Nasdaq Chief Executive Bob Greifeld said Wednesday that shareholders in Nordic bourse operator OMX would benefit from a linkup with the U.S.-based exchange, enabling the combined company to expand its business with Russian and eastern European companies.

"This will allow us to be in the best position to win more European IPOs (initial public offerings) ... to clearly win IPOs in the Russian, eastern Europe, central European environment," Greifeld told reporters. "This would allow both organizations really to be in the forefront of the globalization of exchanges (and) to compete very successfully across Europe."

Greifeld was in the Finnish capital briefly to talk to business leaders after similar meetings with major OMX shareholders in Sweden this week. He declined to give details of those meetings, but his visit was seen as an effort to persuade investors to support the Nasdaq $3.6 billion cash-and-share takeover offer over a rival $4 billion all-cash bid from the Dubai exchange.

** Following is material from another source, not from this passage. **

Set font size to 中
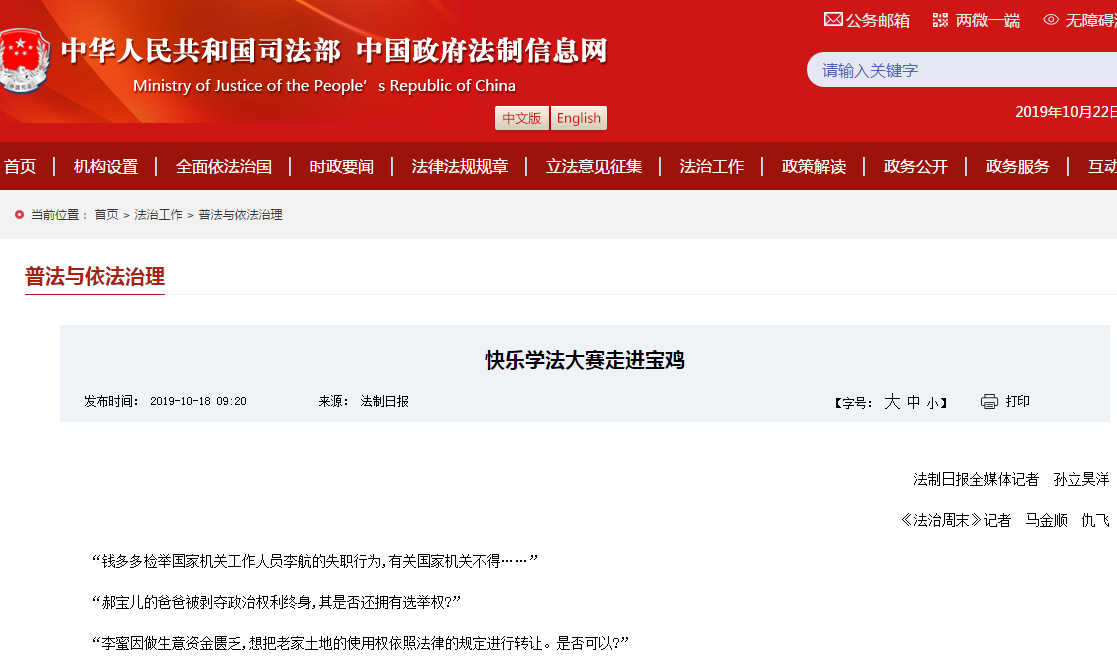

Nasdaq had been under pressure to find a European partner after its offer for the London Stock Exchange failed, and announced this week that it would offload its 31% stake in the LSE.

Borse Dubai's all-cash, 230 Swedish kronor ($33.24) per-share bid values OMX at nearly 14% more than Nasdaq's offer from May 25.

Long-Term Cooperation

Greifeld declined to comment on the Dubai bid except to say that the two offers are "fundamentally different," because Nasdaq was looking for "long-term cooperation between the two exchanges."

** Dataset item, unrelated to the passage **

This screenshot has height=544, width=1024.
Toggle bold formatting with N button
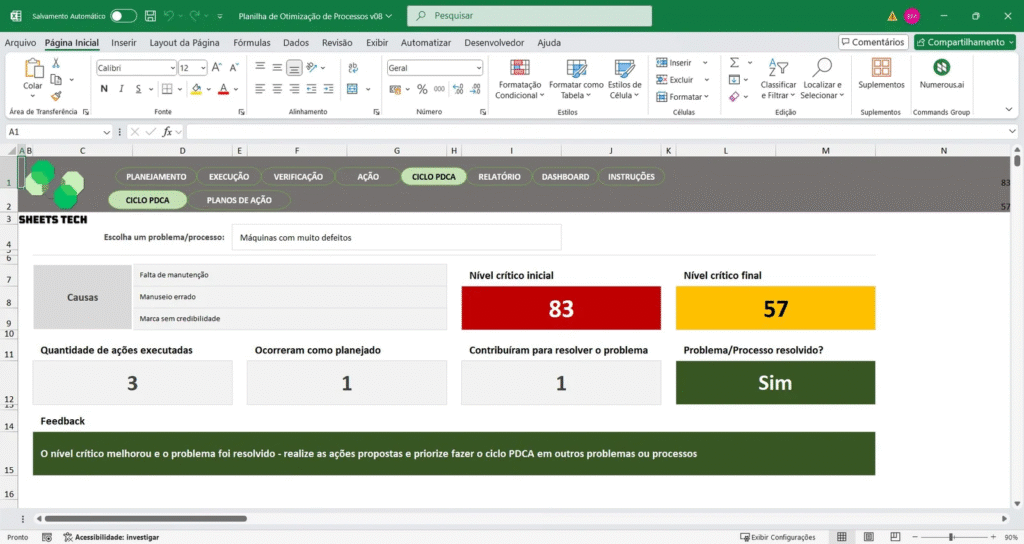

"Our offer is understanding what the combined organization can do in the future, it's not a transaction of the moment," Greifeld said. "We believe in combined enterprises, as opposed to cash _ you know, you sell your shares and then don't really care, you don't have a vested interest in it."

Two of the biggest shareholders in OMX, Investor AB and Nordea Bank AB, have agreed to the Nasdaq deal, but are allowed to consider the new bid because it exceeded an agreed-on threshold of 220 kronor per share.

Investor spokesman Fredrik Lindgren said Tuesday that an all-share offer from Nasdaq "is definitely an alternative."

Authorities Investigate

Sweden's financial regulator is expected to announce a key decision Thursday that could complicate Borse Dubai's bid.

The Swedish Financial Supervisory Authority is investigating whether Borse Dubai broke the law when it announced on Aug. 9 - a week before its formal bid - that it had purchased 4.9% in OMX and had options for a further 22.5%.

The probe centers on whether the announcement actually constituted a takeover offer and, if so, whether Borse Dubai followed the correct procedures under Swedish law.

The decision could affect the bid at a later stage, because the financial authority has the power to block a deal if it finds that Borse Dubai doesn't meet the criteria of being a "fit and proper" owner of OMX.